Assignment:
Copy the entries below exactly; any picture among them should be left out.

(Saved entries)

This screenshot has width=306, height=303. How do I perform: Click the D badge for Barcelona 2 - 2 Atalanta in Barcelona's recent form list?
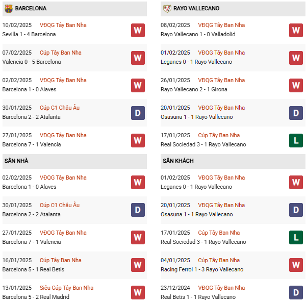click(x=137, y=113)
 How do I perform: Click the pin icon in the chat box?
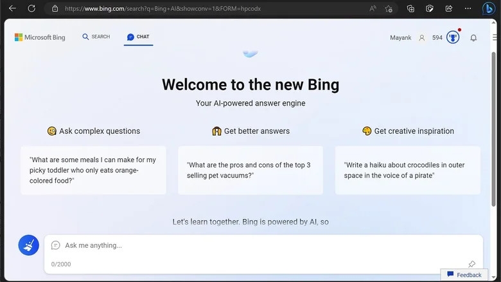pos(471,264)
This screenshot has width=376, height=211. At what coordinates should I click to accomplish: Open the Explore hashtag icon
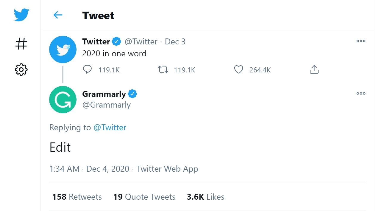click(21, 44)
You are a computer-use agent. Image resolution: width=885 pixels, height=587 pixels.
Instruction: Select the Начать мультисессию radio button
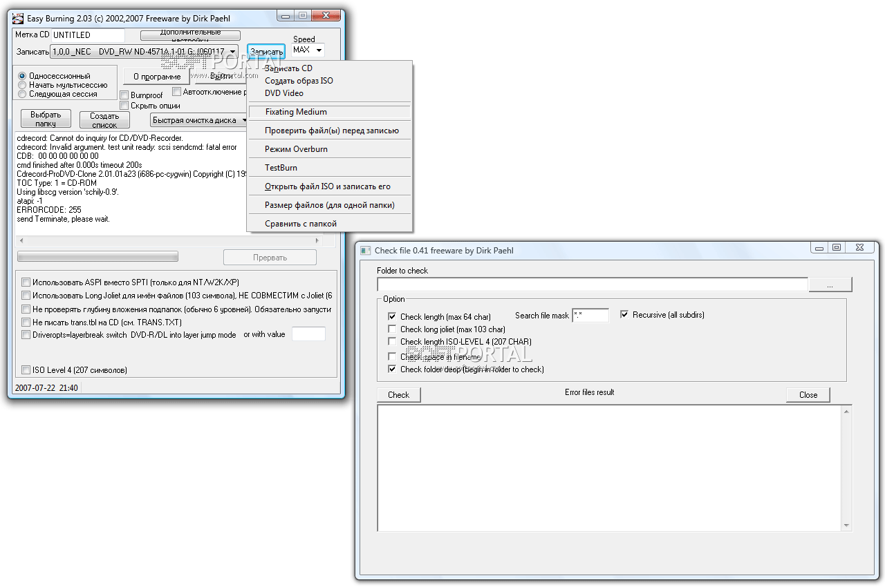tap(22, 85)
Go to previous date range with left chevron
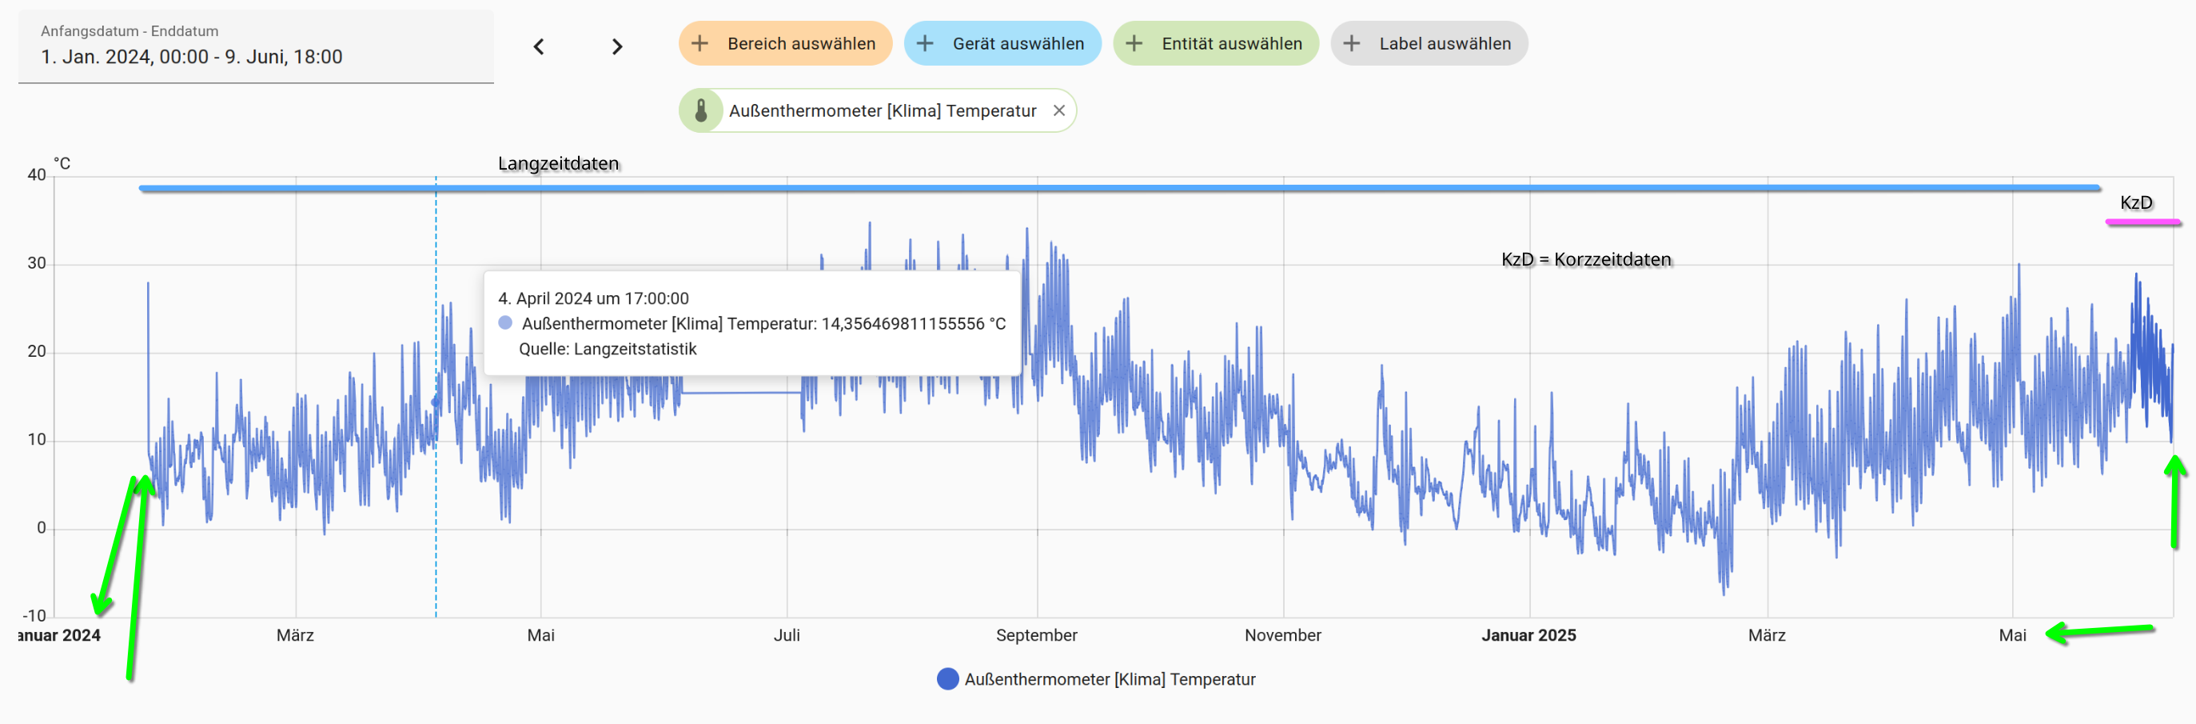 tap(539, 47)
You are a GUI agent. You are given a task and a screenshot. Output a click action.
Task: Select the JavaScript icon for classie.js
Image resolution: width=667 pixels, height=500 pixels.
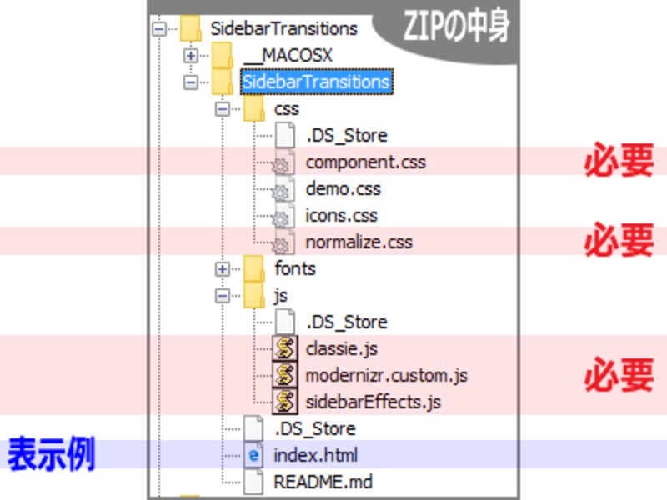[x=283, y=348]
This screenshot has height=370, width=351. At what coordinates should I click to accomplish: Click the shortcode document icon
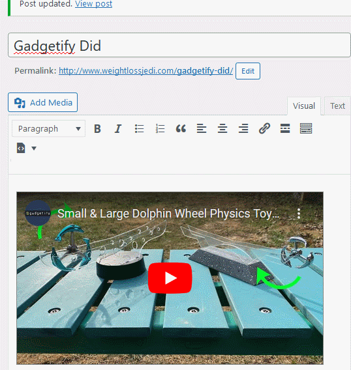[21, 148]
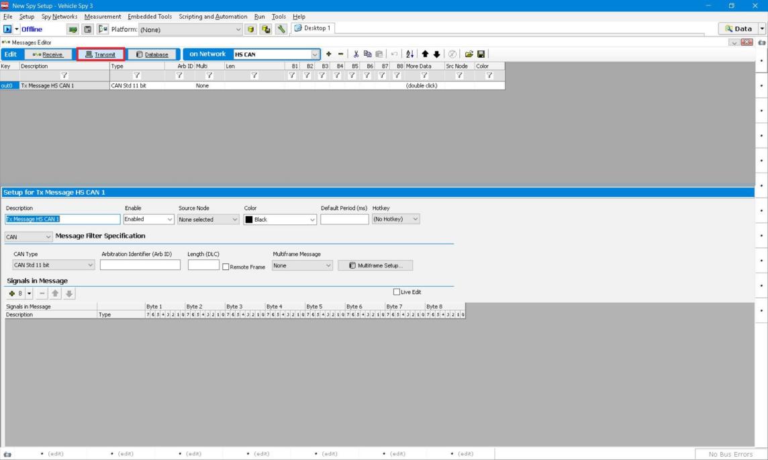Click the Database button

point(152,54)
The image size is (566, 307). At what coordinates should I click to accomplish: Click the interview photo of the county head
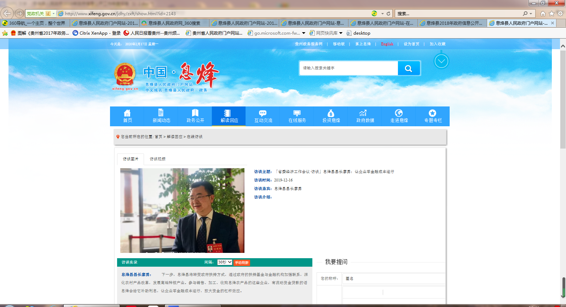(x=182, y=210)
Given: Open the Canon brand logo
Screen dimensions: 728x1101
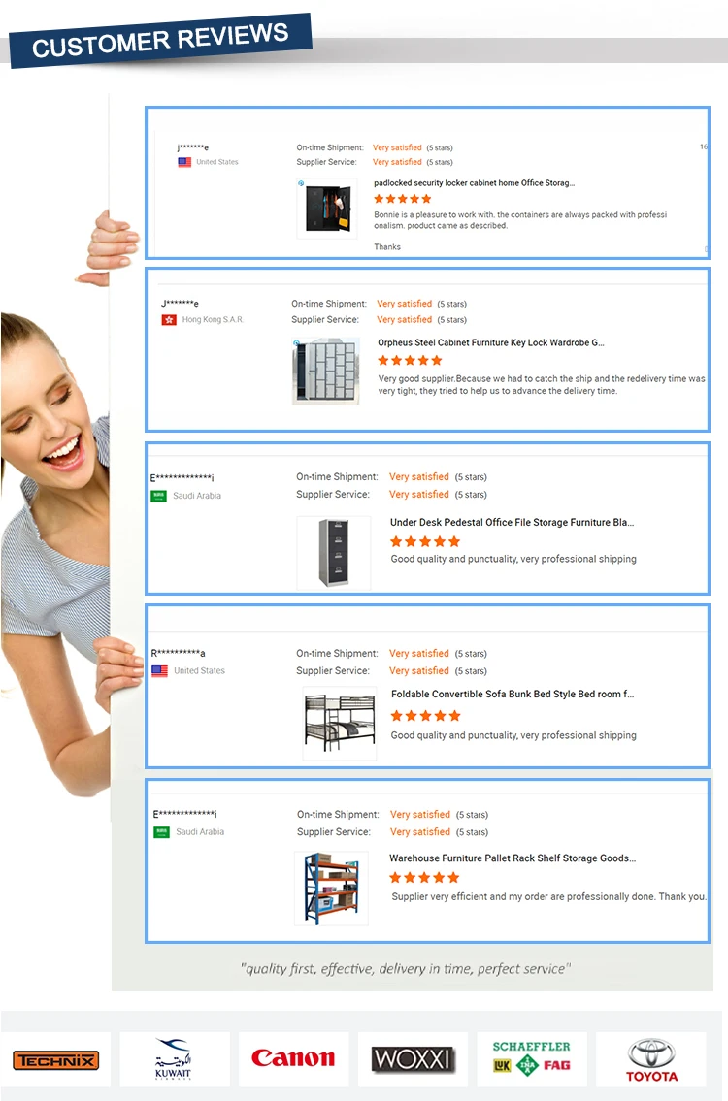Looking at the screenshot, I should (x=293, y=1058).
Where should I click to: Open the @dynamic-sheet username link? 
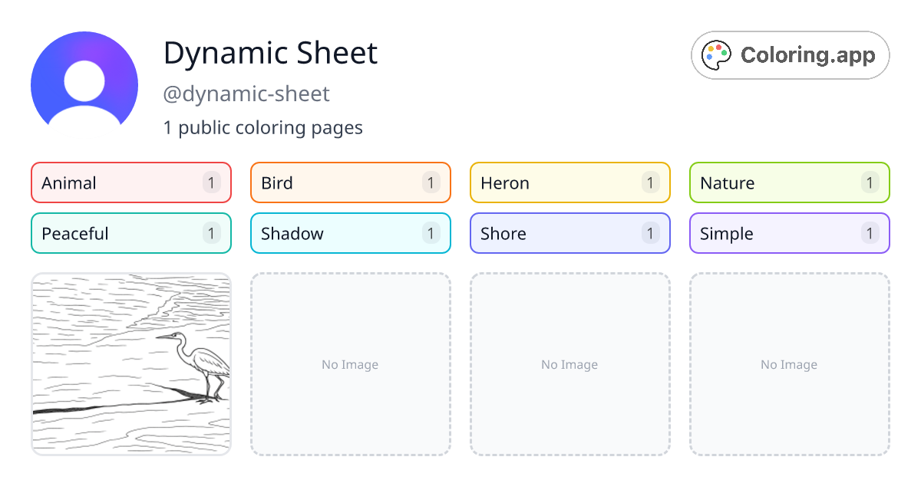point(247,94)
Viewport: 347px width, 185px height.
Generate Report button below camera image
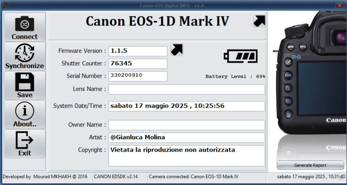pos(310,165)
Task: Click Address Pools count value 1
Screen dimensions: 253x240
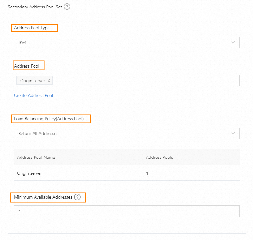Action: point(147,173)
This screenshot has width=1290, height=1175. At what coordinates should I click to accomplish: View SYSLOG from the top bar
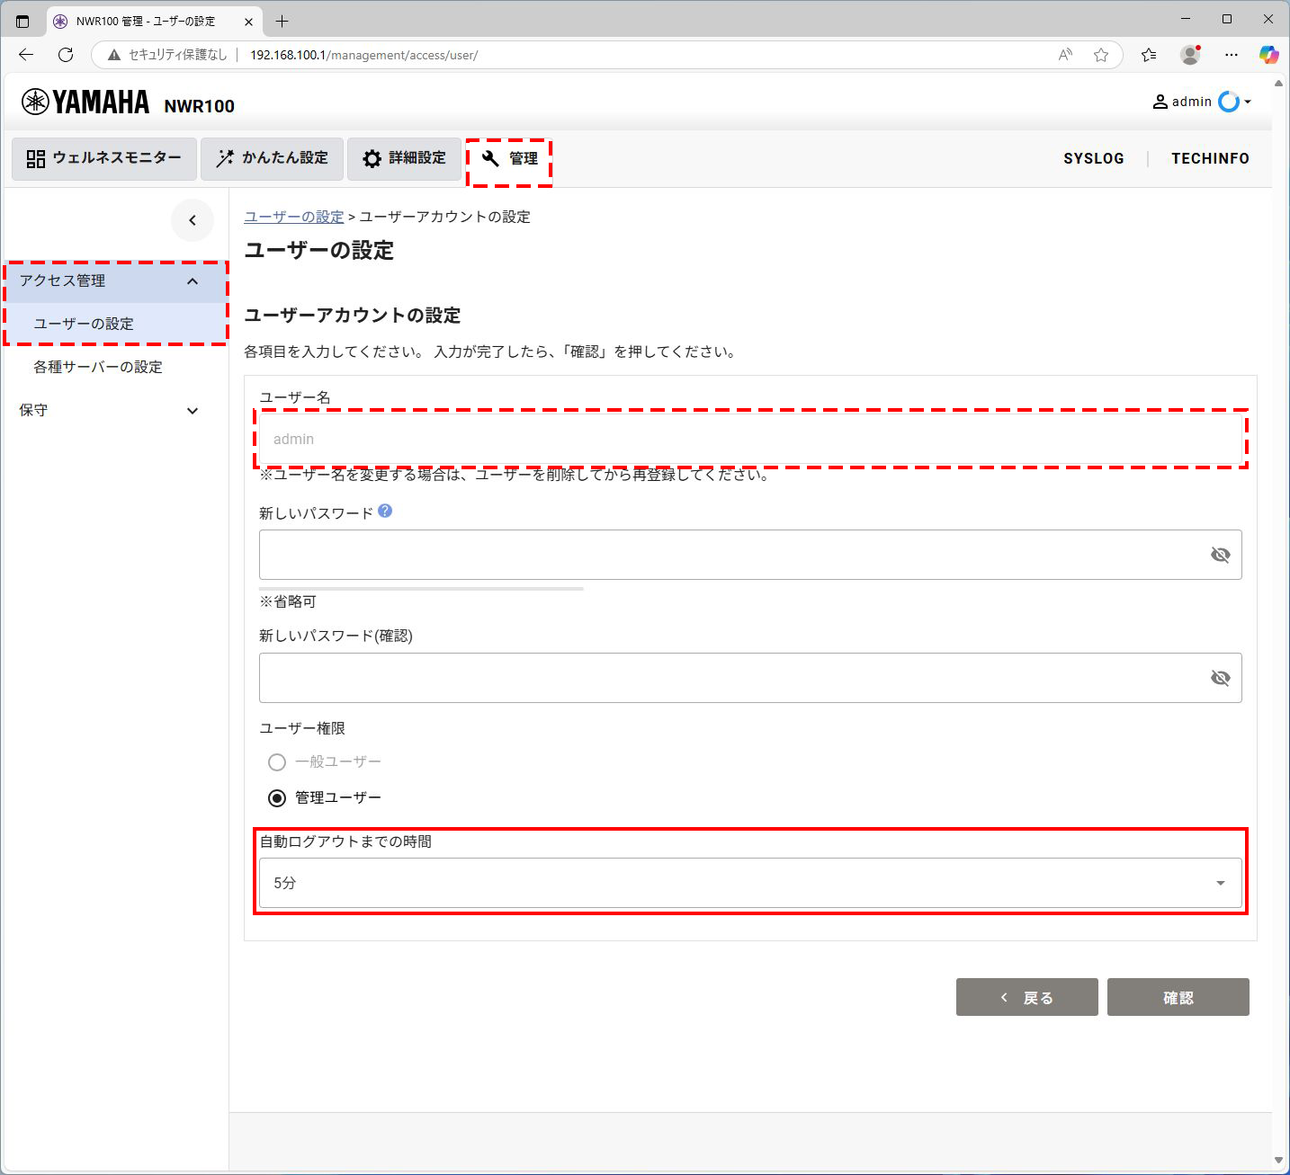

Response to the exercise:
This screenshot has width=306, height=303. How do I perform: Click the D badge for Barcelona 2 - 2 Atalanta in Barcelona's recent form list?
click(x=137, y=113)
 How do I perform: Click the pin icon in the chat box?
pos(471,264)
This screenshot has width=376, height=211. At what coordinates should I click to accomplish: Open the Explore hashtag icon
click(21, 44)
You are a computer-use agent. Image resolution: width=885 pixels, height=587 pixels.
Instruction: Select the Начать мультисессию radio button
tap(22, 85)
Go to previous date range with left chevron
 tap(539, 47)
You are a GUI agent. You are given a task and a screenshot. Output a click action.
Task: Select the JavaScript icon for classie.js
Image resolution: width=667 pixels, height=500 pixels.
[x=283, y=348]
This screenshot has height=370, width=351. At what coordinates should I click to accomplish: Click the shortcode document icon
[21, 148]
Click the Database button

point(152,54)
The image size is (566, 307). At what coordinates should I click to accomplish: Click the interview photo of the county head
(x=182, y=210)
Given: Open the Canon brand logo
Screen dimensions: 728x1101
Looking at the screenshot, I should (x=293, y=1058).
Where should I click to: Open the @dynamic-sheet username link? 
point(247,94)
Viewport: 347px width, 185px height.
Generate Report button below camera image
pos(310,165)
Task: Click Address Pools count value 1
Screen dimensions: 253x240
Action: point(147,173)
This screenshot has width=1290, height=1175. At what coordinates should I click to accomplish: View SYSLOG from the top bar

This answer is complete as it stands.